■ **Your assignment**
Leave the pictures out. Return all other data exactly.

■ **Record set**
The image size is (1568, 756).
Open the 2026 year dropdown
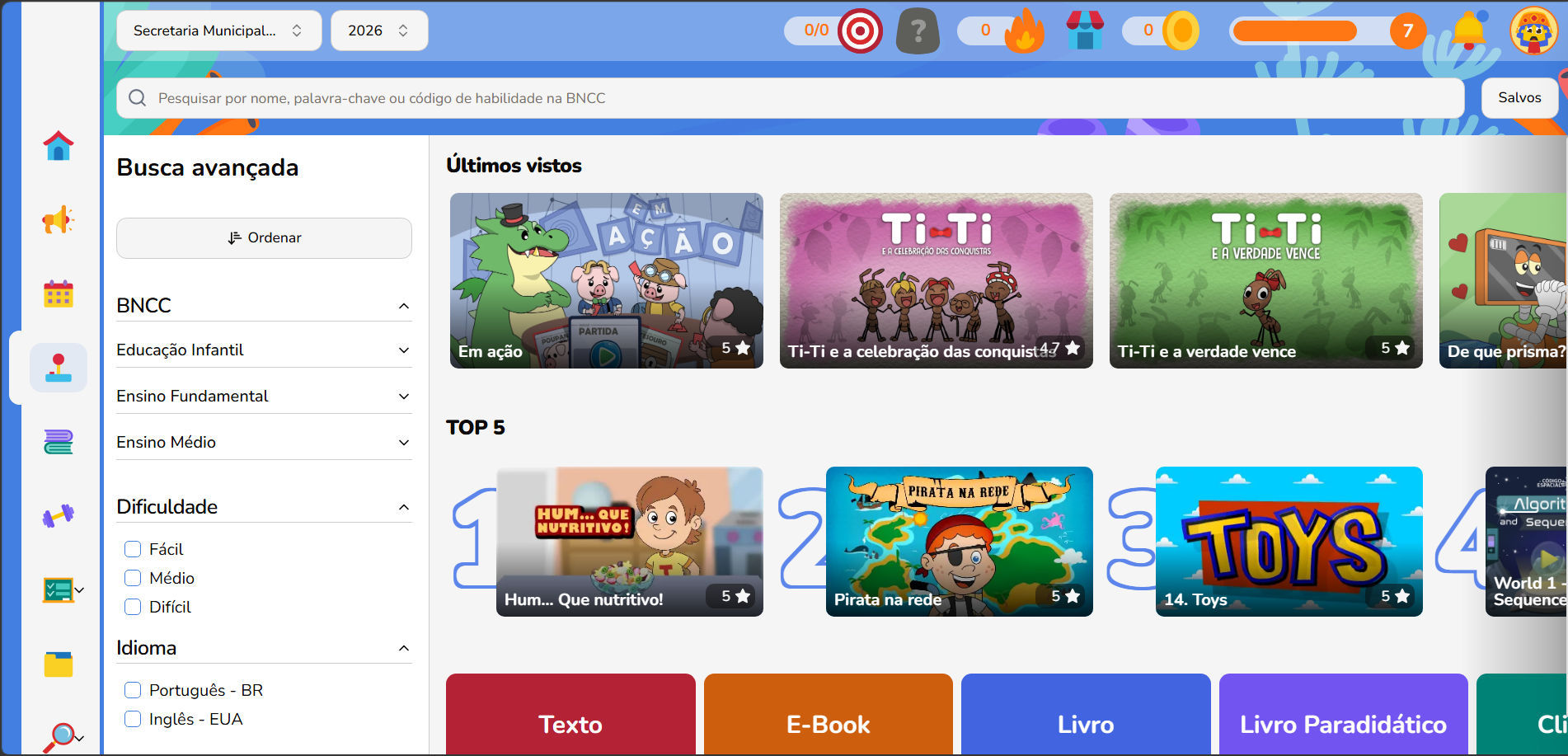point(379,31)
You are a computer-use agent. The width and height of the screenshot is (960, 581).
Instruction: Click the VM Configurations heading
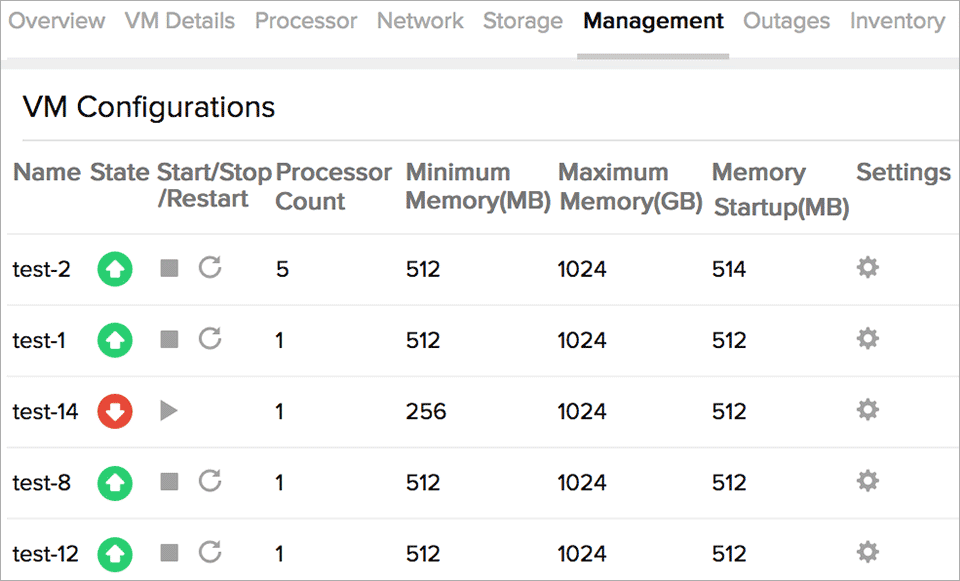148,107
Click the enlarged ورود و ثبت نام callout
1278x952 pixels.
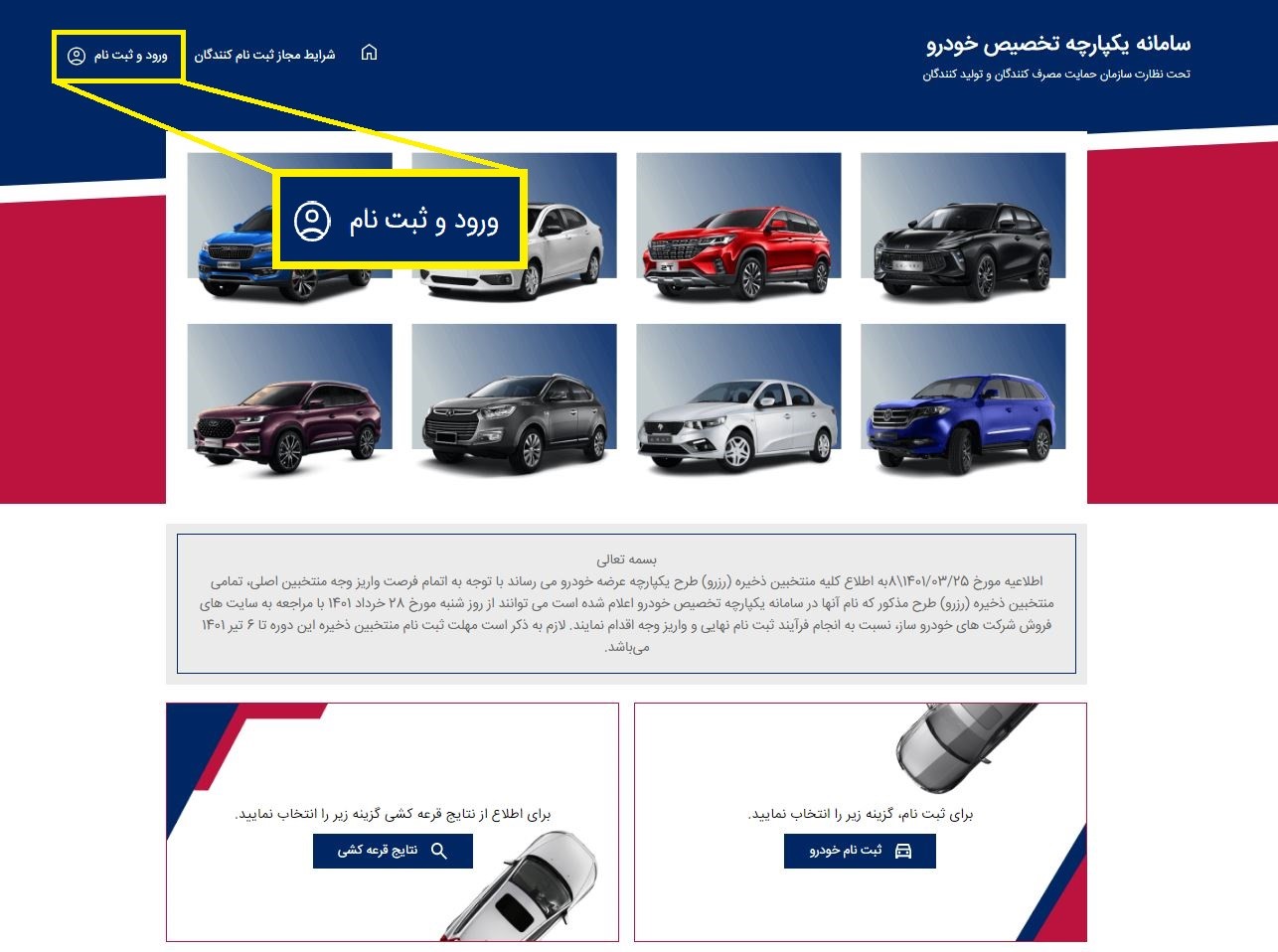click(x=399, y=220)
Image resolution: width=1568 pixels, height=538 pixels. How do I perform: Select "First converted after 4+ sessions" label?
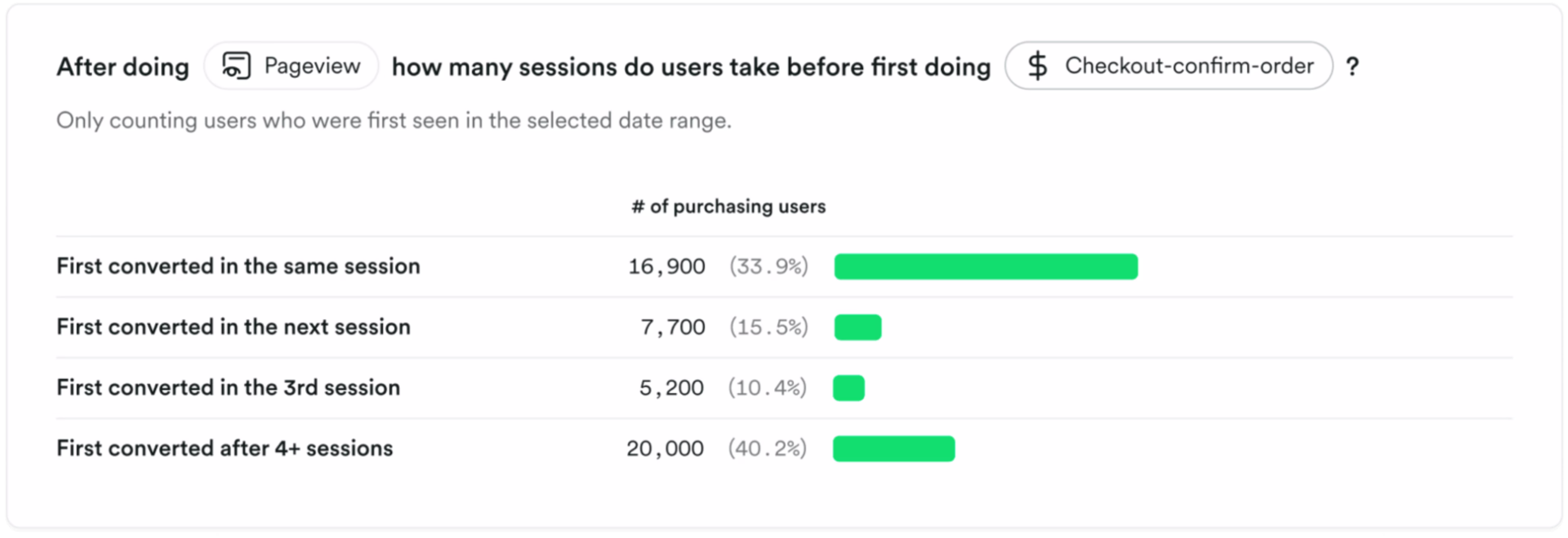click(x=225, y=449)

■ **Exercise solution**
The image size is (1568, 756).
Open the 2026 year dropdown
point(379,31)
You are a computer-use agent. The width and height of the screenshot is (960, 581).
Instruction: Click the VM Configurations heading
148,107
Click the enlarged ورود و ثبت نام callout
1278x952 pixels.
click(x=399, y=220)
Image resolution: width=1568 pixels, height=538 pixels. How do I perform: Select "First converted after 4+ sessions" label?
click(x=225, y=449)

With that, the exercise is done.